Серия записей:
----------------
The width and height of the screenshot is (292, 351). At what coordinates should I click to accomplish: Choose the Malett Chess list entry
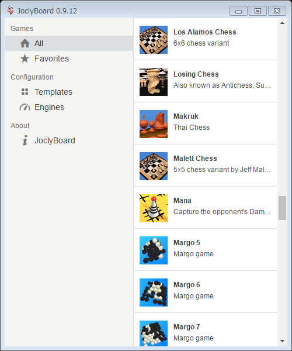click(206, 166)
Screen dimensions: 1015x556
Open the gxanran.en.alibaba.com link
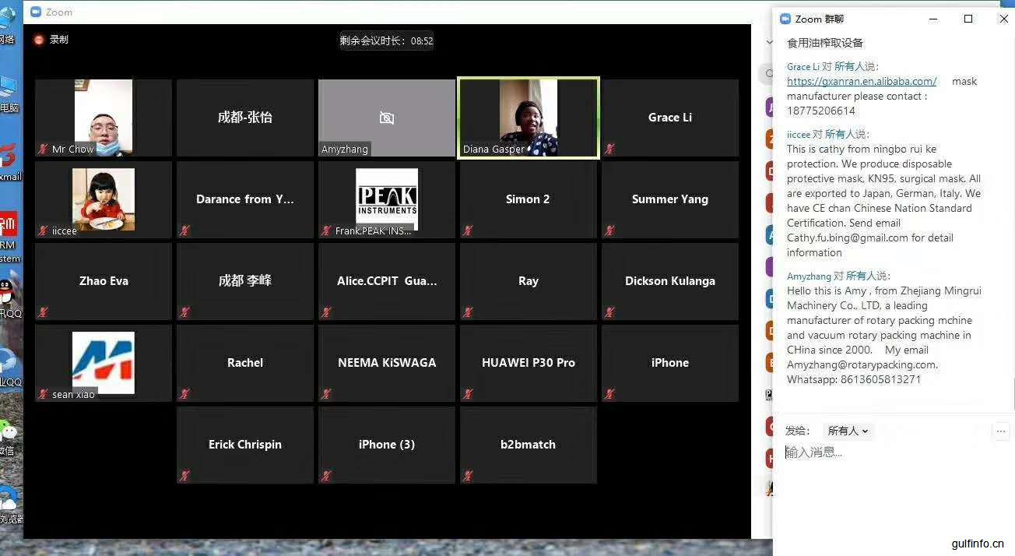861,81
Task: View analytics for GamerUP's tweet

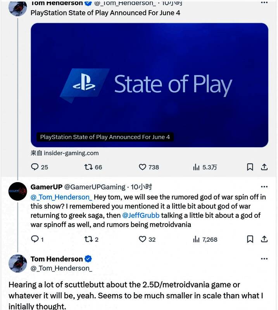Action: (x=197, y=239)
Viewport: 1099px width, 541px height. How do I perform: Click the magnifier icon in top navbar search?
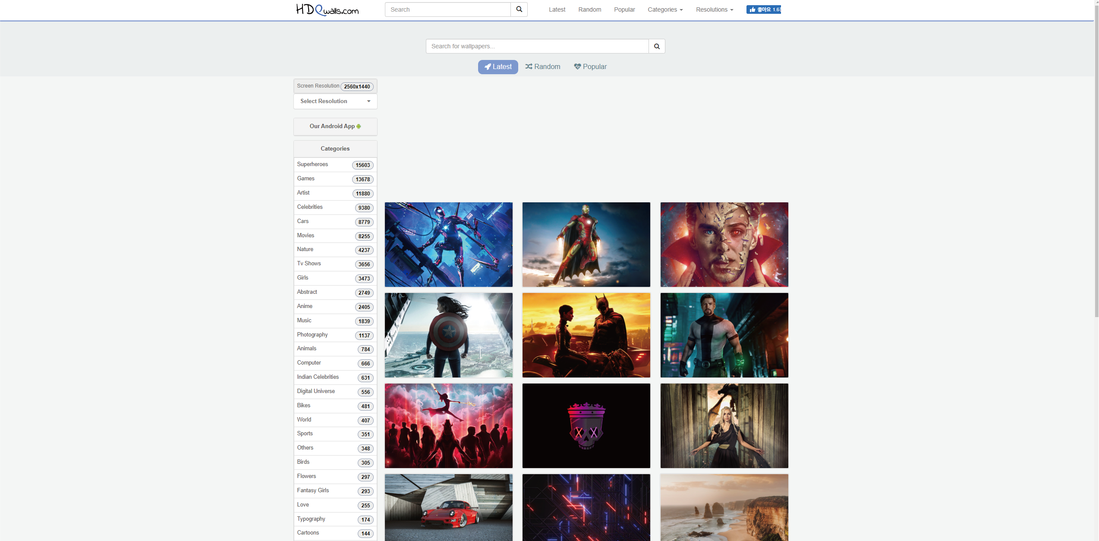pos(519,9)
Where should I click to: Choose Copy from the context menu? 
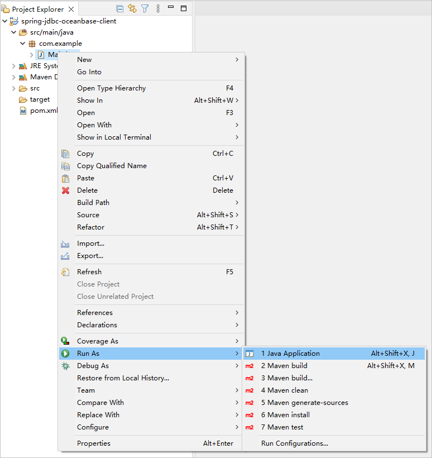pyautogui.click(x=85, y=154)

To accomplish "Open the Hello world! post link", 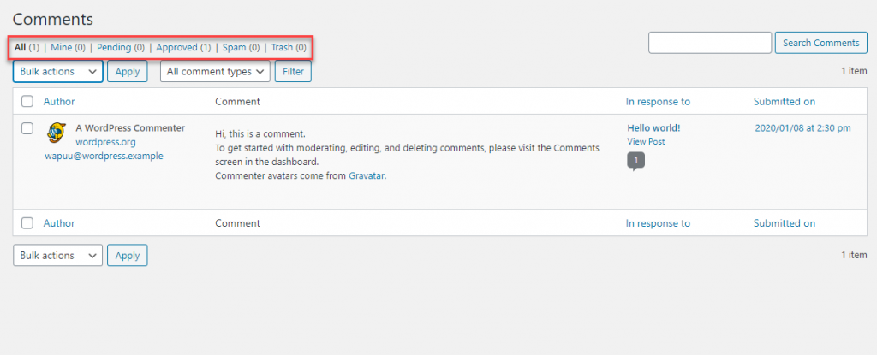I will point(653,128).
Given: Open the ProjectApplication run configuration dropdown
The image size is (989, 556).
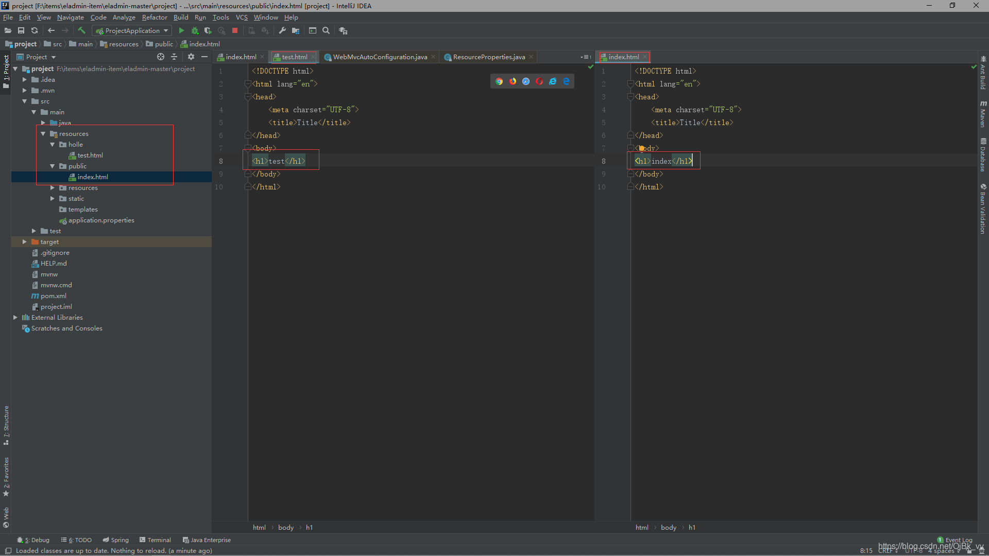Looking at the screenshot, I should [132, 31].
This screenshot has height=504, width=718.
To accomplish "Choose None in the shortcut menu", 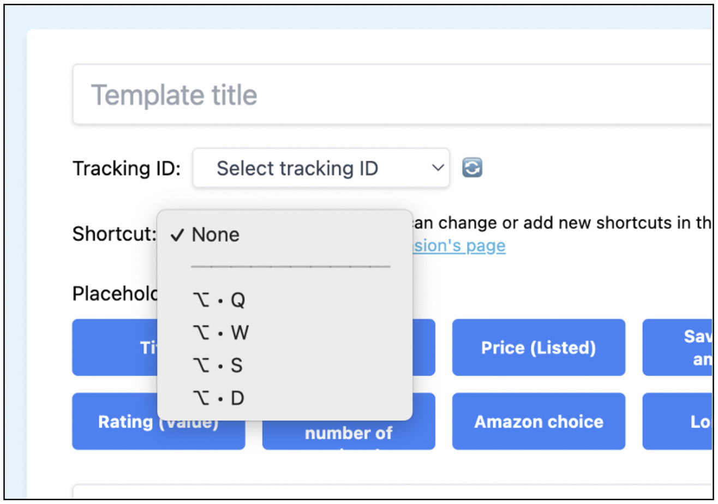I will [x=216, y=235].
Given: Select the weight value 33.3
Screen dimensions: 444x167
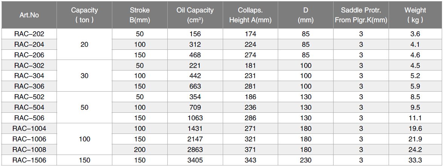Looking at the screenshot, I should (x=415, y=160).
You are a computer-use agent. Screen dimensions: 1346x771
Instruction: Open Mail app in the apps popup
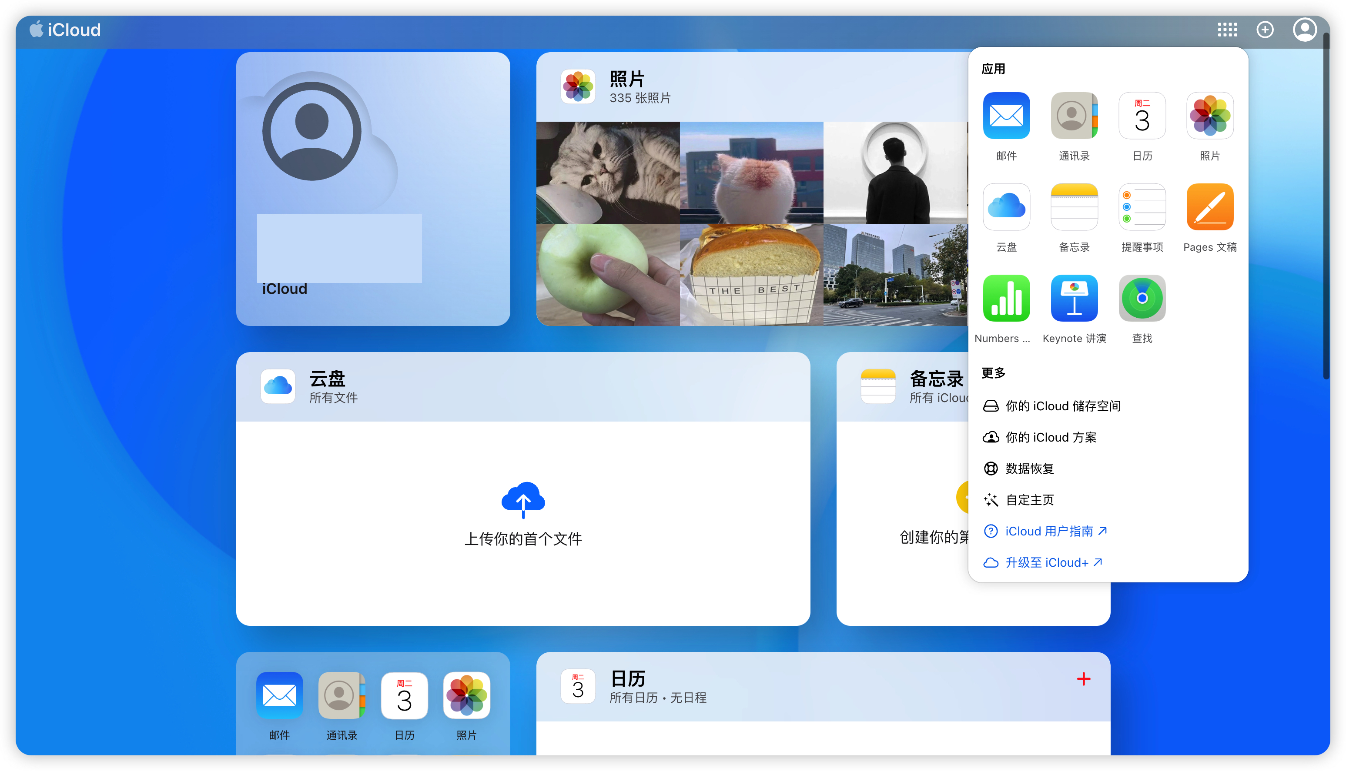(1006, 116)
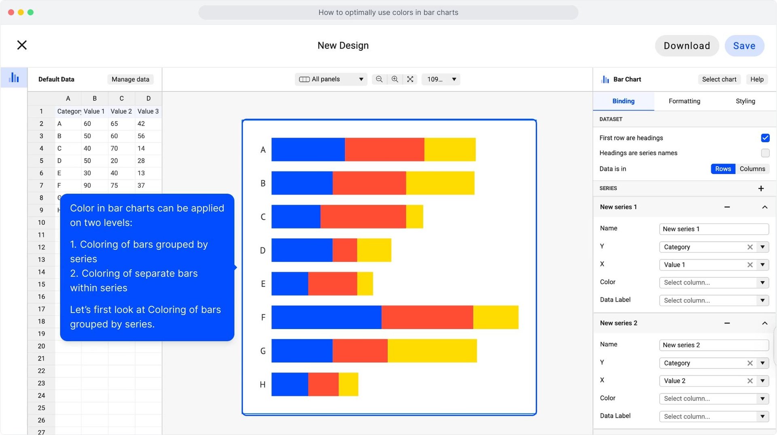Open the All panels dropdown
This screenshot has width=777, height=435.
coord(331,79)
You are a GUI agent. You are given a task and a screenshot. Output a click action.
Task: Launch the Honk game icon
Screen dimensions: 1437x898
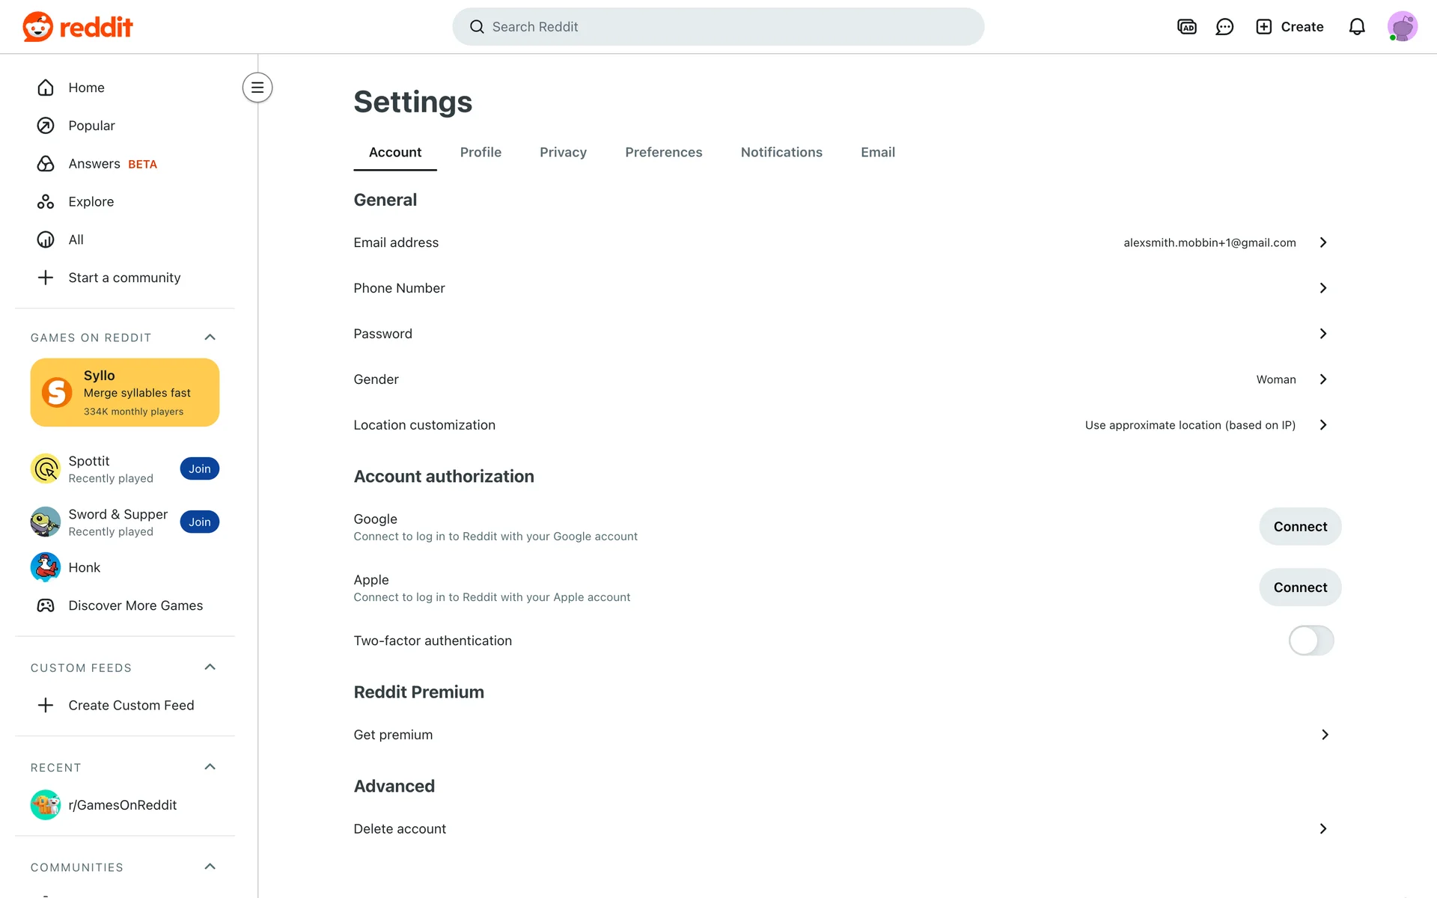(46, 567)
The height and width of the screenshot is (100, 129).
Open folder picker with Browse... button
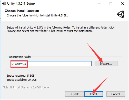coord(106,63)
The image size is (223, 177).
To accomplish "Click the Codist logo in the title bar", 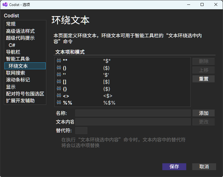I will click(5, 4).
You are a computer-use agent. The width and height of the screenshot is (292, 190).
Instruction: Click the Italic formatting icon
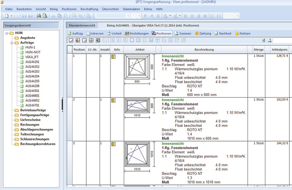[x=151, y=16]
----------------
▶ [Суть задания]: Перепишите всё от начала записей до строки с «Action: (x=197, y=239)» включительно, подставив «Select» вместо «Choose» и больше ничего не меняя. Изображения в ответ не включайте.

▶ [Ответ на задание]:
The width and height of the screenshot is (292, 351). At what coordinates should I click to accomplish: Select the Malett Chess list entry
click(206, 166)
Screen dimensions: 1015x556
Open the gxanran.en.alibaba.com link
861,81
Task: View analytics for GamerUP's tweet

Action: (x=197, y=239)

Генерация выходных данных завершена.